LAS VEGAS -- Don King says David Reid's WBA super welterweight title defense against Felix Trinidad will be "a great exchange of devastating bombs."
The promoter has been known to overstate his case, but the bout Friday night at Caesars Palace figures to be a good one.
Both fighters can punch, and both have been knocked down and gotten up to win.
Trinidad, moving up from 147 pounds to the 154 after his victory over Oscar De La Hoya in the IBF-WBC welterweight title match, said a knockout would make his victory sweeter.
Reid also wants to make it a quick fight.
"I would like to get Trinidad in three or four rounds," the Philadelphian said. "I want to show my skill first and then knock him out."
The 26-year-old Reid, 14-0, with seven knockouts, would seem to have an edge in speed -- quick feet and fast hands.
"He's very quick," acknowledged the 27-year-old Trinidad, 36-0 with 30 knockouts. "But I've also beaten others who have been very quick. He won't be the exception to the rule."
Reid has a plan of his own.
"What I learned is that Trinidad likes to plant his feet to throw the power shots, and I am too fast on my feet for that," he said. "I am planning on being more aggressive and use my feet and power. I plan on making Trinidad miss a lot and outclass him early in the fight."
But Trinidad showed in the early going of the De La Hoya fight that he isn't easily discouraged.
"I have an edge in experience and strength," said the Puerto Rican, who should be stronger at 154 pounds after having had trouble making the 147-pound welterweight limits.
Trinidad's experience is the reason he is a 3-1 favorite.
Trinidad will be hitting a man who is strong and comfortable as a super welterweight. Reid won the 147-pound title in the 1995 Pan American Games, then moved up and won the 156-pound title at the 1996 Olympics.
Reid has knockout power, especially in his right hand, but all three of his 154-pound title matches, two of them title defenses, have gone the distance.
Trinidad handled De La Hoya's right-hand power, but he has been down four times. The knockdowns all came in second rounds, and he has not been down in his last 12 fights.
Reid has been down three times, twice against James Coker and on a flash knockdown on Aug. 28 against Kevin Kelly, when he was looking at his corner and got tagged. It's the kind of mistake that could cost him the fight against someone of Trinidad's class.

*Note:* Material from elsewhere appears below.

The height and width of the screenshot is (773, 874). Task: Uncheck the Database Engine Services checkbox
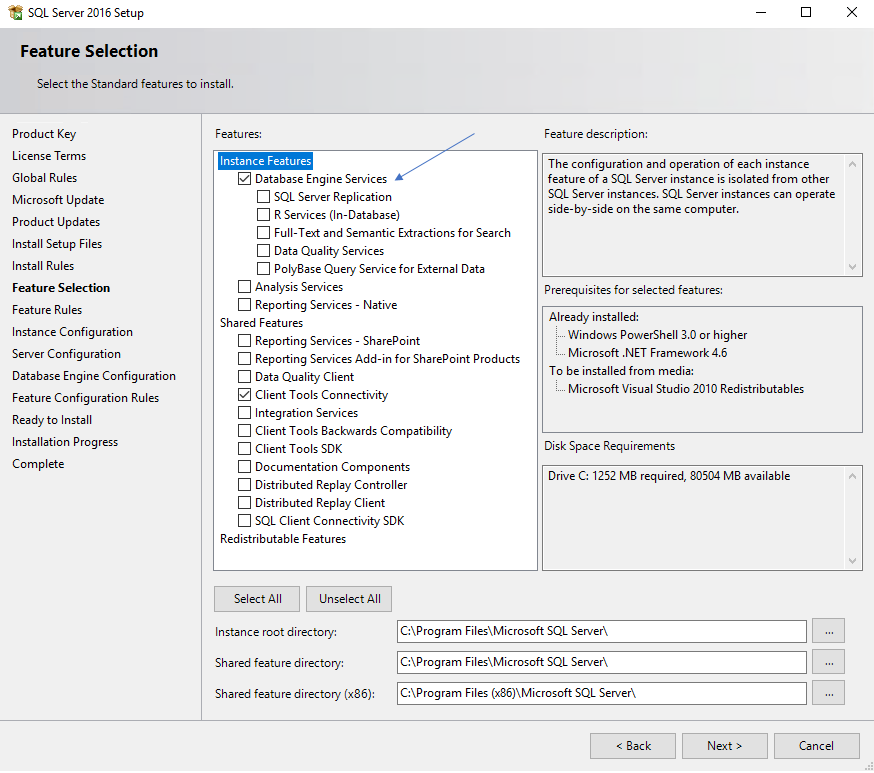(x=245, y=179)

The pay-per-view show (SET), beginning at 9 p.m. EST, will be the first of two championship cards in Las Vegas this weekend. It also will also include a match for the vacant IBF junior bantamweight title between Julio Gamboa of Nicaragua and Felix Machado of Venezuela.
On Saturday, at Mandalay Bay, Paulie Ayala of Fort Worth, Texas, will defend the WBA bantamweight title against Johnny Bredahl of Denmark, and Nestor Garza of Mexico will defend the WBA super bantamweight title against Clarence Adams of Henderson, Ky.
Those fights will be carried on pay-per-view by TVKO.